(Görev ayrıntıları) Aşağıdaki İnce Memed anısını anlatan yazının tamamını, tek kelimesini bile değiştirmeden alıntılar mısınız?

(Sayfa alıntısı)
^^^^^^^^^^^^^^^^
Yaşar Kemal hastanede iken Ziyaretçileri hastaneye “Diren İnce Memed” afişiyle gitmişler. Bu yazı o vesileyle yazılmıştı.
1958’de İlkokul son sınıfta olmalıydım. Akrabalarımızdan bir öğretmen köydeki evimize ziyarete gelmişti. Koltuğunun altındaki bir kitap dikkatimi çekti: İnce Memed. Daha küçük kitaplar okumakta olan bana kitap kalın göründü ama 1959’da ortaokul birinci sınıfta, bu kitabı bir solukta okudum. İşte tam da babamın kış günlerinde anlattığı, ağadan öcünü alan Keloğlan’a benziyordu. Sonradan öğrenecektim ki bu iş Spartaküs’ten başlamakta, Şeyh Bedrettin’le Osmanlı Ortaçağı’na sıçramakta, 1871 Paris komüncüleriyle çağımıza taşınmakta ve günümüz toplumlarının bütün hücrelerinde soylu bir ideal olarak sürmektedir.
^^^^^^^^^^^^^^^^
(Toplanan malzeme)
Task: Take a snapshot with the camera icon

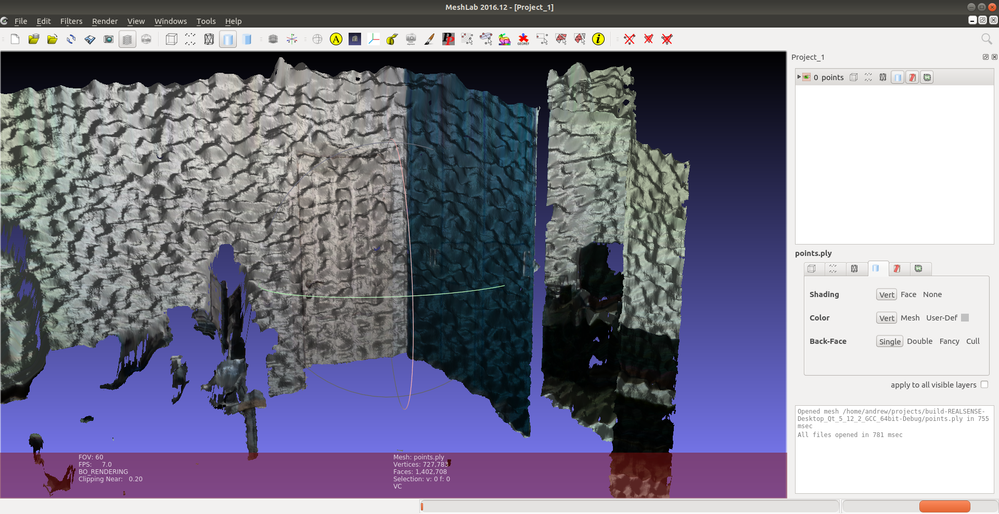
^^^^^^^^^^^^^^^^
(Beklenen yanıt)
Yaşar Kemal hastanede iken Ziyaretçileri hastaneye “Diren İnce Memed” afişiyle gitmişler. Bu yazı o vesileyle yazılmıştı.
1958’de İlkokul son sınıfta olmalıydım. Akrabalarımızdan bir öğretmen köydeki evimize ziyarete gelmişti. Koltuğunun altındaki bir kitap dikkatimi çekti: İnce Memed. Daha küçük kitaplar okumakta olan bana kitap kalın göründü ama 1959’da ortaokul birinci sınıfta, bu kitabı bir solukta okudum. İşte tam da babamın kış günlerinde anlattığı, ağadan öcünü alan Keloğlan’a benziyordu. Sonradan öğrenecektim ki bu iş Spartaküs’ten başlamakta, Şeyh Bedrettin’le Osmanlı Ortaçağı’na sıçramakta, 1871 Paris komüncüleriyle çağımıza taşınmakta ve günümüz toplumlarının bütün hücrelerinde soylu bir ideal olarak sürmektedir.